Laurence Sudre : Nostalgie 80

Suspendues dans la vitrine comme des posters, quatre photos en noir et blanc grand format nous interpellent rue de la Fontaine-au-Roi, comme le souvenir de visages venus de loin.

Des visages jeunes, saisis dans une esthétique frontale, épurée, presque documentaire. Derrière son Hasselblad, Laurence Sudre les a photographiés dans son appartement près du Val de Grâce ou au détour d’une soirée au Palace. Pour ceux qui abordent aujourd’hui la cinquantaine, ces visages ils les ont côtoyés ici ou là à Paris, Farida Khelfa, les Taxi Girl, Edwige Belmore ou encore Christian Louboutin, Eva Ionesco. Ils ont eu 18 ans en 1981, comme moi.

Laurence Sudre 1

Au-delà de ceux qui ont tracé leur chemin dans la pop ou la mode, il y a dans ces portraits d’anonymes exposés à la galerie Double, toute la morgue d’enfants qui voulaient en découdre. Ne pas s’en laisser compter, laisser entendre qu’ils n’étaient pas dupes. C’était la grande époque de Jacques Lacan “Le nom dupe ère”, un père dont beaucoup voulaient s’affranchir au risque d’errer éternellement. Ceux qui ont eu 18 ans en 1981 ont parfois, comme moi, des parents qui ont eu 18 ans en 1945. Avoir des parents qui ont connu l’occupation, des mères qui se peignaient les mollets pour mimer les bas nylon, des coiffures crêpées et des tailleurs cintrés, qui n’ont pas connu la révolution sexuelle mais eu leur première expérience durant leur nuit de noces, c’est un peu comme d’avoir été élevée par des arrière grands-parents, tant un monde les sépare.

Ces jeunes-filles désenchantées sur fond des Clash et de Mylène Farmer, du floor du Palace et de la Main Jaune, ce sont elles dont on peut voir les photographies à la galerie Double.

Emancipées au-delà du raisonnable, revendiquant le noir exhumé des années 40, vintage avant l’âge du vintage, modernes avant le minimalisme suédois, dans un mouvance punk qui les a traversées après les années babas ; pour cette génération contre, entre-deux époques, – les Trente Glorieuses et le premier choc pétrolier -, l’aisance et le plein emploi semblait être une réalité immuable.
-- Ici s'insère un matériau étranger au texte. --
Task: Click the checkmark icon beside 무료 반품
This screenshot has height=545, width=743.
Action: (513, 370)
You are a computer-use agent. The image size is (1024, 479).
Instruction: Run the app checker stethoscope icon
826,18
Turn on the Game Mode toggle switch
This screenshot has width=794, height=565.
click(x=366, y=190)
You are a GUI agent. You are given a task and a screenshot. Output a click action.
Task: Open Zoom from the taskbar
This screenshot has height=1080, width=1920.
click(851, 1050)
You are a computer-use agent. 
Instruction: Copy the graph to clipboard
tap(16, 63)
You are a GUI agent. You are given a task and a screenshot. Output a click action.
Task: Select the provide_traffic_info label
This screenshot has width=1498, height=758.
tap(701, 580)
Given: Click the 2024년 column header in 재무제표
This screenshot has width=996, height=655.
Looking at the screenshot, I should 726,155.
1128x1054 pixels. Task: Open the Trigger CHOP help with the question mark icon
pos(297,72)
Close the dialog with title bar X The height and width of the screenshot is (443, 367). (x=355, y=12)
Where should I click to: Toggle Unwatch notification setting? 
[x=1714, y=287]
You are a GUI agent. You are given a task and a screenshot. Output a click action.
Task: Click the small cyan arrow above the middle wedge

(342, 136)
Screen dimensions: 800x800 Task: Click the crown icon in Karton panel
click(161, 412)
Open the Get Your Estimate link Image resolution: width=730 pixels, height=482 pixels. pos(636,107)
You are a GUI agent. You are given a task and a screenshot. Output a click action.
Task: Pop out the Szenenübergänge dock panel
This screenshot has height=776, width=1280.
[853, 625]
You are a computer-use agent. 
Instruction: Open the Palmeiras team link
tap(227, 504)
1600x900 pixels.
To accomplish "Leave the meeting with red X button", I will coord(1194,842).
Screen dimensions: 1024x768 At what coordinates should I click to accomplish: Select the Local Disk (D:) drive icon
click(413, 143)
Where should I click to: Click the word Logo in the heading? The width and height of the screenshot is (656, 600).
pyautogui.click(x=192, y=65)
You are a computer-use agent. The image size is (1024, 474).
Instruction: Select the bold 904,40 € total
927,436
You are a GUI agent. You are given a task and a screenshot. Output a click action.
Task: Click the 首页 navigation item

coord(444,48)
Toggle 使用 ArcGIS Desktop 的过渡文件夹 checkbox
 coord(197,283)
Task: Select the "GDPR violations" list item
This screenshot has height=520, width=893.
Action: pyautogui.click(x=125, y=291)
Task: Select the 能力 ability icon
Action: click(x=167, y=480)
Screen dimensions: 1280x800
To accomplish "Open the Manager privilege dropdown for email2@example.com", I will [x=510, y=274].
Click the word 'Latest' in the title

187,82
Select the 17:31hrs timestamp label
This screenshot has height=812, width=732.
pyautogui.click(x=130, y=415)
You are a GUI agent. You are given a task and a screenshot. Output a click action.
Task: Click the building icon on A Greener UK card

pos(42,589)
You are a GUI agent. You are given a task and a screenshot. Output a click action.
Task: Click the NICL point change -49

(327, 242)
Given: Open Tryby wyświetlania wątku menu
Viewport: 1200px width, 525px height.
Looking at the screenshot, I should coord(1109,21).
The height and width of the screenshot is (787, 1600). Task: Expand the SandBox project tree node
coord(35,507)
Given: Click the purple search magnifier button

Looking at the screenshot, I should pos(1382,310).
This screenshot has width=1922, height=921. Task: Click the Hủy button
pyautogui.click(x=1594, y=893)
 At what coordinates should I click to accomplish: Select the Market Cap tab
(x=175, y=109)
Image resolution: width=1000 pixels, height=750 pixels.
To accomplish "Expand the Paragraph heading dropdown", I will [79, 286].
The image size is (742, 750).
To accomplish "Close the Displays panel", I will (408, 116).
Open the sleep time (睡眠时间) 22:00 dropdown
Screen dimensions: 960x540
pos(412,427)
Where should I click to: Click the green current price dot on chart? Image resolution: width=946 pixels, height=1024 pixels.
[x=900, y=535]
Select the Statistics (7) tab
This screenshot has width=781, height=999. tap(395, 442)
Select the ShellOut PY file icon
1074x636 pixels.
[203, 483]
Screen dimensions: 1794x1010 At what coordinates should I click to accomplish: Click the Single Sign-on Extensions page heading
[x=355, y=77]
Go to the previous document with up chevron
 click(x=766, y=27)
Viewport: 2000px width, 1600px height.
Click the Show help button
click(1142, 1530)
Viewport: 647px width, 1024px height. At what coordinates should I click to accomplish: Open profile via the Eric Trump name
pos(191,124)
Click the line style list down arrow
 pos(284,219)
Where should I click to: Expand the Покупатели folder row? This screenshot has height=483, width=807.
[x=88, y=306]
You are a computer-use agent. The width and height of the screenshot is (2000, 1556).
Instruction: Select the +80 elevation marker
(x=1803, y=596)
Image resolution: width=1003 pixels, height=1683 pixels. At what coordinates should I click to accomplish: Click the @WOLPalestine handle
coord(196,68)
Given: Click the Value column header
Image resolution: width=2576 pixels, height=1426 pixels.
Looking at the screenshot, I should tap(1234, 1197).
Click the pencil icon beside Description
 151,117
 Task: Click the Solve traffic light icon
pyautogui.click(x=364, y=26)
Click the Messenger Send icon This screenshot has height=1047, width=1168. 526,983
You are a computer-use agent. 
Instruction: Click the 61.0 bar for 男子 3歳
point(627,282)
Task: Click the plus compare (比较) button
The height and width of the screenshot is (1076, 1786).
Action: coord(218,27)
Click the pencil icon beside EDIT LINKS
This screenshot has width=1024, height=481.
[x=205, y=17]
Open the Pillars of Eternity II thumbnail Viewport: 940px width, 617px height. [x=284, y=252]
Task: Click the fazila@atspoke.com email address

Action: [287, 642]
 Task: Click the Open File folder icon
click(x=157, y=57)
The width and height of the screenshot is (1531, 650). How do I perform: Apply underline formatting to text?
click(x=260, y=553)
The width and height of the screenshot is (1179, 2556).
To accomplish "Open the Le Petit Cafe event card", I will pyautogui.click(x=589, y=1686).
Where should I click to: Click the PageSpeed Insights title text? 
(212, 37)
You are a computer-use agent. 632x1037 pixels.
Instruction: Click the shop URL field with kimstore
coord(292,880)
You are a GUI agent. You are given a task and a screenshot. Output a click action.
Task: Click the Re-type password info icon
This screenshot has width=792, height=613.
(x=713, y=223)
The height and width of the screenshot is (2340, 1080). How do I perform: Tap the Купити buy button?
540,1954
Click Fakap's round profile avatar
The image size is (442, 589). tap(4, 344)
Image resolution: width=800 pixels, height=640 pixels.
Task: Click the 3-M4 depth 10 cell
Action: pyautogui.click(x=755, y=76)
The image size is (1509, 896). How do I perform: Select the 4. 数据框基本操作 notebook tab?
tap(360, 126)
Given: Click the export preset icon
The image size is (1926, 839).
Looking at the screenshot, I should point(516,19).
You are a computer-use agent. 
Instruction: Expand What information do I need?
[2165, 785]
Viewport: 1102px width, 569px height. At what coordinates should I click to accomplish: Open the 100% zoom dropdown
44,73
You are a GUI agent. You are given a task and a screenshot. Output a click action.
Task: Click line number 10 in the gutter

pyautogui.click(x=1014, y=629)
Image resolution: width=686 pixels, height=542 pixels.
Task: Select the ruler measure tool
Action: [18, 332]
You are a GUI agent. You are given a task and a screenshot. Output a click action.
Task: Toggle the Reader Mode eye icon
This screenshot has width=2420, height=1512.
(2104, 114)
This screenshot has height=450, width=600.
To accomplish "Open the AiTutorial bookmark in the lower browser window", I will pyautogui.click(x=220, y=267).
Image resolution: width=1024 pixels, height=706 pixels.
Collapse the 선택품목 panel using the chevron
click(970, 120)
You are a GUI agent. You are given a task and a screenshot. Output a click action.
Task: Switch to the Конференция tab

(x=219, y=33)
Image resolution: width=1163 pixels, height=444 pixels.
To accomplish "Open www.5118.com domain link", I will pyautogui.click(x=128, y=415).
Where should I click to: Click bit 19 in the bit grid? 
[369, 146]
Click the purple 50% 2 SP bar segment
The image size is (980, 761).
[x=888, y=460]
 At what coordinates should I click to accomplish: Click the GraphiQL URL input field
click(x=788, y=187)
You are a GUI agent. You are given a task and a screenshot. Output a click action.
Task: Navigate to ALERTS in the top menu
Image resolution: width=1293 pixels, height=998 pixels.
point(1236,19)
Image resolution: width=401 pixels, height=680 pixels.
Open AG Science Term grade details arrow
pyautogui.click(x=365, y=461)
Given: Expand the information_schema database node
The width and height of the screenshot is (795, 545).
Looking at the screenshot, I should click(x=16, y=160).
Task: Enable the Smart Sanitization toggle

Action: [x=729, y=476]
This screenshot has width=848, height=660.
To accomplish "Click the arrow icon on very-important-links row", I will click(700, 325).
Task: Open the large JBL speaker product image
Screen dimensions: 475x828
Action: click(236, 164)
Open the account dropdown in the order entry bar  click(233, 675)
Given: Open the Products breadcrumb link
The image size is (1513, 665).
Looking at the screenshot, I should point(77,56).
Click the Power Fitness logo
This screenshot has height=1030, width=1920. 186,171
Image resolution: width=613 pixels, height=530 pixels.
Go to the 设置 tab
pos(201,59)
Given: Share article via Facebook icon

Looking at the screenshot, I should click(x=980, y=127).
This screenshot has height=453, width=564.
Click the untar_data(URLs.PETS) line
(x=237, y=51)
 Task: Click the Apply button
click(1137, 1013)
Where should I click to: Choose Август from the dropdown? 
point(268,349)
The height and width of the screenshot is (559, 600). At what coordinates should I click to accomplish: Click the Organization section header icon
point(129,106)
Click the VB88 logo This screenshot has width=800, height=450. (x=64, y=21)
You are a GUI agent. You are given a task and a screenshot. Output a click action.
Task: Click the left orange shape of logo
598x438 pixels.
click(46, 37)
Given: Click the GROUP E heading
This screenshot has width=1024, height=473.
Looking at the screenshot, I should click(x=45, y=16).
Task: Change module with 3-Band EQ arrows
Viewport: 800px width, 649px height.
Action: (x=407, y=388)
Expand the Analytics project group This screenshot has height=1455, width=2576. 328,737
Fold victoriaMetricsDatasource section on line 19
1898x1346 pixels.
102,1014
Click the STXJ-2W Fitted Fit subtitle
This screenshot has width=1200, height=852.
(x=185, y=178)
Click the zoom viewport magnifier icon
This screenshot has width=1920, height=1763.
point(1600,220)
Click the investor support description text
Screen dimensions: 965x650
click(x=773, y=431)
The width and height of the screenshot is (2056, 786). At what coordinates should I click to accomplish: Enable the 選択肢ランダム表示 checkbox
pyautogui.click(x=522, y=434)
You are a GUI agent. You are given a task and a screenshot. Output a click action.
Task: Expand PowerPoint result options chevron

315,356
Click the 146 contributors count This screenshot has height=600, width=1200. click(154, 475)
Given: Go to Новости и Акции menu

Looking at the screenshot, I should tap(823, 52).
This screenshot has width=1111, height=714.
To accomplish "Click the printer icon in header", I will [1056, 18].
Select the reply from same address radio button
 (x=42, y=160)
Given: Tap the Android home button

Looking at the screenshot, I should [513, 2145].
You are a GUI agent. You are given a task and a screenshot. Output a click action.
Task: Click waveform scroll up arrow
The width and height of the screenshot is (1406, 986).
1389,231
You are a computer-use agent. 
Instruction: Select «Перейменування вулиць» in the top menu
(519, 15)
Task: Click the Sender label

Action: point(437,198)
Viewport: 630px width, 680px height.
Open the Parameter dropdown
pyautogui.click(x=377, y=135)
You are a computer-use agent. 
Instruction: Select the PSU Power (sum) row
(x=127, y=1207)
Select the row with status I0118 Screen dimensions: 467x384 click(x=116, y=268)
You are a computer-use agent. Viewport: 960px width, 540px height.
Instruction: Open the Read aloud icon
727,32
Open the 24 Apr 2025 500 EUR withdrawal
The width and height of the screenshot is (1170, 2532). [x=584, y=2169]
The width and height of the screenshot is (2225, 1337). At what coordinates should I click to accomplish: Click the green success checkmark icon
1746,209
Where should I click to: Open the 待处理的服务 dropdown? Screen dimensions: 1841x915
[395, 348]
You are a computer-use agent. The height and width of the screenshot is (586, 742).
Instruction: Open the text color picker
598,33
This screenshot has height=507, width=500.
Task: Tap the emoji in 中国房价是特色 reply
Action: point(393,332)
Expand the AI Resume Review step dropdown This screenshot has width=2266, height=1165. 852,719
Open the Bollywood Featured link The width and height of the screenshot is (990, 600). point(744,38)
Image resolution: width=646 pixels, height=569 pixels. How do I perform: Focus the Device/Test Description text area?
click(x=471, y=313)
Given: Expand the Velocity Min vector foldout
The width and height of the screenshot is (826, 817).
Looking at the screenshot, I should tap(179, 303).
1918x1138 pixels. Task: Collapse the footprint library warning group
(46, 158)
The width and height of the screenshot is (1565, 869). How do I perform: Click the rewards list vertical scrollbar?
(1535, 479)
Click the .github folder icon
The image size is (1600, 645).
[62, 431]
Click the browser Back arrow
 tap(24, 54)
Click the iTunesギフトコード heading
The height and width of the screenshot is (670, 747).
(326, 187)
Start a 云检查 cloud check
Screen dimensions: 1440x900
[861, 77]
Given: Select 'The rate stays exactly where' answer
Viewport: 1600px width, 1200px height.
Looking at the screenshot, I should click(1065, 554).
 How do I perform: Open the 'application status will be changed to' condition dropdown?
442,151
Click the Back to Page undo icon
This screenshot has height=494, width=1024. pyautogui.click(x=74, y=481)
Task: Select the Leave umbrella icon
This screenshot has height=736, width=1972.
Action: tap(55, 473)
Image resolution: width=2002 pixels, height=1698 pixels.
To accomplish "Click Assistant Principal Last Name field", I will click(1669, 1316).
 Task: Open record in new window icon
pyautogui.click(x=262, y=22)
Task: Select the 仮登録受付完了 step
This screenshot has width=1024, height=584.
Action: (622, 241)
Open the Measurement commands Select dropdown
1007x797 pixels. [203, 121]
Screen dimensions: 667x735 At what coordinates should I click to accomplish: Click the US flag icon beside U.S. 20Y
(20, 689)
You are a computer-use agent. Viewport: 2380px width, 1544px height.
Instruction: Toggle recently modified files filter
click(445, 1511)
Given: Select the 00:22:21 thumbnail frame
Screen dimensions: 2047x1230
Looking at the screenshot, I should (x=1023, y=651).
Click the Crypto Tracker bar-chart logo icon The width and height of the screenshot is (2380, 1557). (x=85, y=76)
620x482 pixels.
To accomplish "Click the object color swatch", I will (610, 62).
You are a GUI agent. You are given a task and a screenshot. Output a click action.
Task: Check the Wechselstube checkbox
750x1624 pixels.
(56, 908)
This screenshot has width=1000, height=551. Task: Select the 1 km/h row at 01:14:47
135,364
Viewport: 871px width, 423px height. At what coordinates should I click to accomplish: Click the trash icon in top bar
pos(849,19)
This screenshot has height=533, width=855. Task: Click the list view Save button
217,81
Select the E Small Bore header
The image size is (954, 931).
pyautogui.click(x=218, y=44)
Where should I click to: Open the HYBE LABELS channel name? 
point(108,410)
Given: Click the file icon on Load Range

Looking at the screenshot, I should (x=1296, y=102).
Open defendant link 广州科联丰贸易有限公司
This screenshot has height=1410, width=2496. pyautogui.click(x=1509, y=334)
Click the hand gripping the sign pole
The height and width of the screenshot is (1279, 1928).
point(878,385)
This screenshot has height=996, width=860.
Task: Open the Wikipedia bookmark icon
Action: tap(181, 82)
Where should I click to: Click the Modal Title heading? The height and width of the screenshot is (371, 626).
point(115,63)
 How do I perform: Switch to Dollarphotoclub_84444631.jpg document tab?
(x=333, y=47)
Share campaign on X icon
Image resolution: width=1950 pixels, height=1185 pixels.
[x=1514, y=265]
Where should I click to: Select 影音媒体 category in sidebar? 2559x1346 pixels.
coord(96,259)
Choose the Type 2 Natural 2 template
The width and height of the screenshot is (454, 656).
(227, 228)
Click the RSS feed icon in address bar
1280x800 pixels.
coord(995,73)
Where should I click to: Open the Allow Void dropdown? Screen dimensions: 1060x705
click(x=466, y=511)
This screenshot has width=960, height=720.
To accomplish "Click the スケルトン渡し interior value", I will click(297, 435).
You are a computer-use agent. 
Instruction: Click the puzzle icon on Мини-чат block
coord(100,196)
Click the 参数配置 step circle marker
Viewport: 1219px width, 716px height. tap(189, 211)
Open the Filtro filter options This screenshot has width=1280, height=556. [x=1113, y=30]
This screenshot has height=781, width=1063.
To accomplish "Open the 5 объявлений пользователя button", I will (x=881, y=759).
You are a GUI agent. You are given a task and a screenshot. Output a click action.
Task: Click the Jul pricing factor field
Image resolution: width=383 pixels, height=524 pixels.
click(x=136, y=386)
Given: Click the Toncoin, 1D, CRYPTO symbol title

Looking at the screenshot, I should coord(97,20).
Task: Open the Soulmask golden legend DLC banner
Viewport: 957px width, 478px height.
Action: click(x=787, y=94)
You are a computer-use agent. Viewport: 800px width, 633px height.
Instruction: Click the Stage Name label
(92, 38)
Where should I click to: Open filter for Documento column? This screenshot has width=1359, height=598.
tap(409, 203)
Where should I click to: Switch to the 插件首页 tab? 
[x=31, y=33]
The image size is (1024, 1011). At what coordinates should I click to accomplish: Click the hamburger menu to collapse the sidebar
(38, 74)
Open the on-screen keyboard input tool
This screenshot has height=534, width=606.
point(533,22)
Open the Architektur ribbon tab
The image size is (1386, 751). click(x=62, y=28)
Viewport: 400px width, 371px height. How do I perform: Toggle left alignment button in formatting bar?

Comment dès lors  se tailler un destin quand tout semblait déjà avoir été accompli par d’autres ? En noir et blanc ou en noir tout court, cheveux brosse ou vestige d’un romantisme Bilytis, découverte des paradis artificiels dans les cafés à l’orée du bahut après les cours, vivre plus, vivre autrement, la génération est perdue avant de savoir que l’argent ne coulera pas toujours à flot. De l’autre côté de l’Atlantique, Bret Easton Ellis en raconte les vicissitudes dorées, dans Moins que zéro.

Les images sont un peu démodées, un peu Dépêche Mode, Taxi Girl, Cargo de Nuit Axel Bauer, mais elles sont intéressantes parce qu’elles marquent les premières années où la mode devient un langage individuel, revendiqué comme moyen d’expression, pour une génération qui abandonne définitivement le total look et les jupes de leurs mères.

La mode, devenue l’Esperanto des années 80, le moyen de se singulariser, est en passe de devenir une tendance dans les années 90, les fringues une fois recyclées pour les mannequins vedettes aux dessous chics. Grace Jones veut du kitch et choc, Jean-Paul Goude et les suiveurs de la pub inventent la rencontre entre musique, danse et mode. C’est l’essor des cabinets de tendances, l’époque ou l’industrie textile et les marques arty prennent leur envol : Agnès b., Emmanuelle Khanh, Yamamoto, Comme des Garçons, Claude Montana, Jean-Paul Gaultier, Issey Miyake, il y en a tellement eu… les plus jeunes portaient les vêtements chinés dans les brocantes, remixés avec du jean et des teddy La Redoute, et en mode neutre, des Stan Smith et des survets Adidas, comme aujourd’hui finalement.

Que reste-t-il de ces années-là ? Des regards farouches de jeunes-femmes qui ne voulaient pas s’en laisser compter, ni se marier avant l’heure. Des vies à dormir le jour et s’agiter la nuit. Des nuits de la Pleine Lune filmées par un Rohmer chaviré par le train de l’époque…

Réponse dans l’exposition… 100 euros le poster et beaucoup plus pour les tirages… Ca vaut le coup d’en acheter un. Les années 80 ne repasseront pas deux fois.